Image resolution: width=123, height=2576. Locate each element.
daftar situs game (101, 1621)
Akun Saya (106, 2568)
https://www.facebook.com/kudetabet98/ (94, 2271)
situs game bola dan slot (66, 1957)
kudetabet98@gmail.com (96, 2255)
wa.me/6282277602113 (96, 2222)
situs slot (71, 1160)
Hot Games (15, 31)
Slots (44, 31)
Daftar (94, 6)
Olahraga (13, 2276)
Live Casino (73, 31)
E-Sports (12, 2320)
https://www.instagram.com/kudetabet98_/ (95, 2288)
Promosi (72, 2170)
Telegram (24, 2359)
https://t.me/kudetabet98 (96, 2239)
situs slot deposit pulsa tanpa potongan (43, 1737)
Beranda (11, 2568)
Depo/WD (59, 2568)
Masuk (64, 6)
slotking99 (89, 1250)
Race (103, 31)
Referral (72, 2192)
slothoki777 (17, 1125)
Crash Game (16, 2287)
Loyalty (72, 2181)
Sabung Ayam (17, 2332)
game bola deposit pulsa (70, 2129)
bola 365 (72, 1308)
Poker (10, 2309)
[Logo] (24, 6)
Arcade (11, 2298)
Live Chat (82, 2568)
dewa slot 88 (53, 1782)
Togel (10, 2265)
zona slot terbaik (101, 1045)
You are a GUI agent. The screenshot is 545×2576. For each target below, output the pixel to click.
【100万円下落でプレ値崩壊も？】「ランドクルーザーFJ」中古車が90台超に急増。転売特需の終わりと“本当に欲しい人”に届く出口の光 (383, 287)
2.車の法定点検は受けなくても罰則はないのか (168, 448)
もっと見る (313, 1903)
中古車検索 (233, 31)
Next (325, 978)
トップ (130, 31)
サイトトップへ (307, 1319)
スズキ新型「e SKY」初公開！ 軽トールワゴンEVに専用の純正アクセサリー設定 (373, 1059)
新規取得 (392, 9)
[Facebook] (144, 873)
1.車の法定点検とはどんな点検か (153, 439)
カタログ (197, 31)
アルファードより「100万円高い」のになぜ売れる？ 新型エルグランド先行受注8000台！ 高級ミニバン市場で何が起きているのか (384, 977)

Aim of the task:
Filter the records above for lines containing the word "deposit", and copy those lines.

Expected answer:
situs slot deposit pulsa tanpa potongan (43, 1737)
game bola deposit pulsa (70, 2129)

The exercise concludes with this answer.